Evacuation seemed inevitable; but was it even possible?

The generals responsible for the Helles garrison were General Sir Charles Monro (Middle East Command), General Sir William Birdwood (Dardanelles Army) and Lieutenant General Sir Francis Davies (VIII Corps). They were unanimous in wanting to get their men away. They were aided by the appointment on 23 December of Lieutenant General Sir William Robertson as Chief of the Imperial General Staff. Robertson was a “Westerner”, who believed the key battleground was in France and Flanders and was thus intent on ending what he saw as the wasteful Gallipoli sideshow. He insisted on an immediate government decision to get the men off Helles. On 28 December, his advice was accepted, and he was able to send the telegram which began the final countdown to evacuation. Birdwood set 8 January 1916 as the final day on the Peninsula if – and it was a big if – the weather held.

Overall, at Helles, they had the dual problems of the considerable distance to be traversed to reach the beaches – as had happened at Suvla – and at the same time the conundrum of the closeness of the opposing front lines, as at Anzac. After a reshuffle, the Helles garrison consisted of the 13th Division on the left, then the 29th and 52nd Divisions in the centre, and the 63rd Royal Naval Division, the RND, on the right. This account concentrates on the evacuation of the RND, who occupied the former French sector of Kereves Dere.
++++++
Job A => According to the passage about the Gallipoli evacuation, what date did Birdwood set as the final day on the Peninsula?
The records come from a different source than the passage about the Gallipoli evacuation.

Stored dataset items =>
++++++
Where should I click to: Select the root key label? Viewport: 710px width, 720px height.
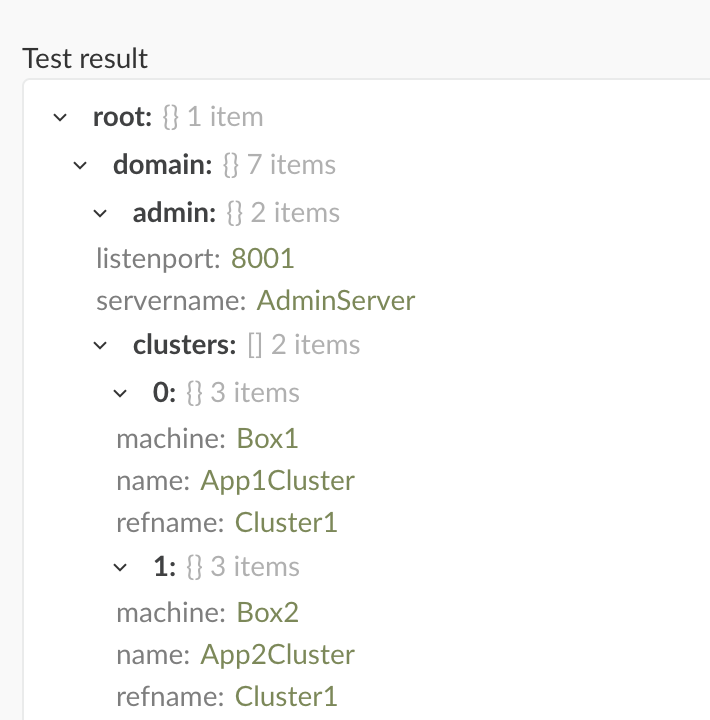point(122,117)
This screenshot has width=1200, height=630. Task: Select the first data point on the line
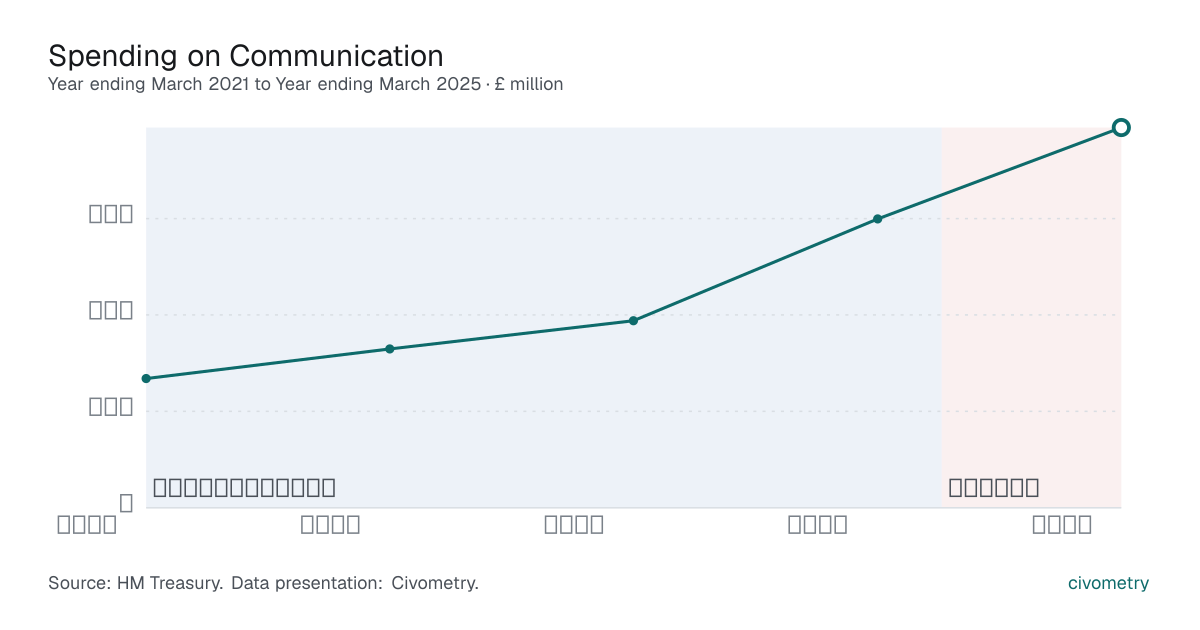point(146,378)
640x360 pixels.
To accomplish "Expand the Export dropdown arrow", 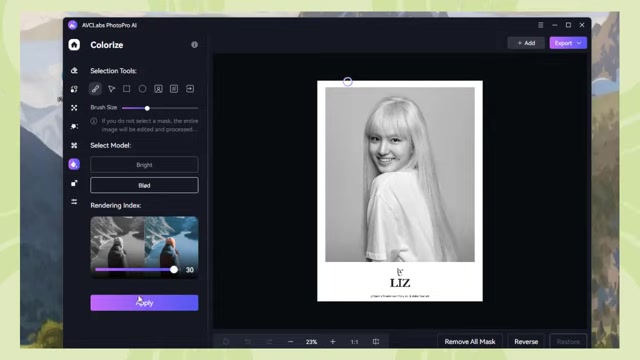I will (x=579, y=43).
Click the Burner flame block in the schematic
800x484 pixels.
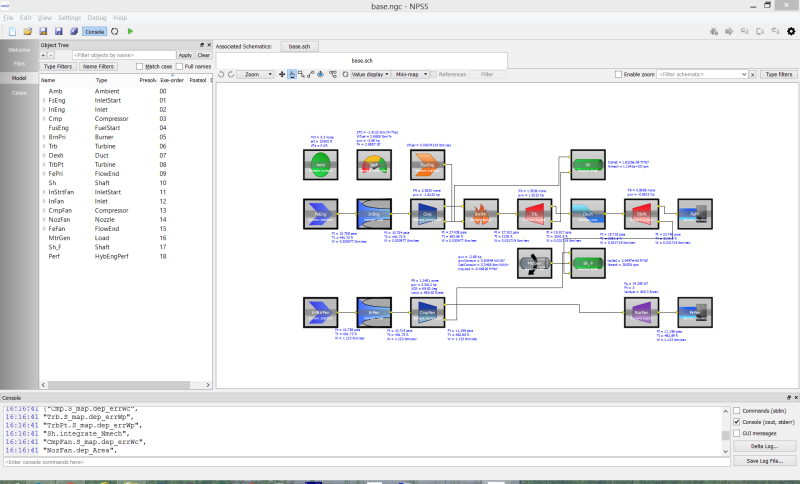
++++++
Job B => Retype the records starting at the line that contains "Click the Burner flame block in the schematic" and continuing through the end of the records, leaving out the pictures.

Full answer A => 8 January 1916, provided the weather held.

Full answer B =>
Click the Burner flame block in the schematic
800x484 pixels.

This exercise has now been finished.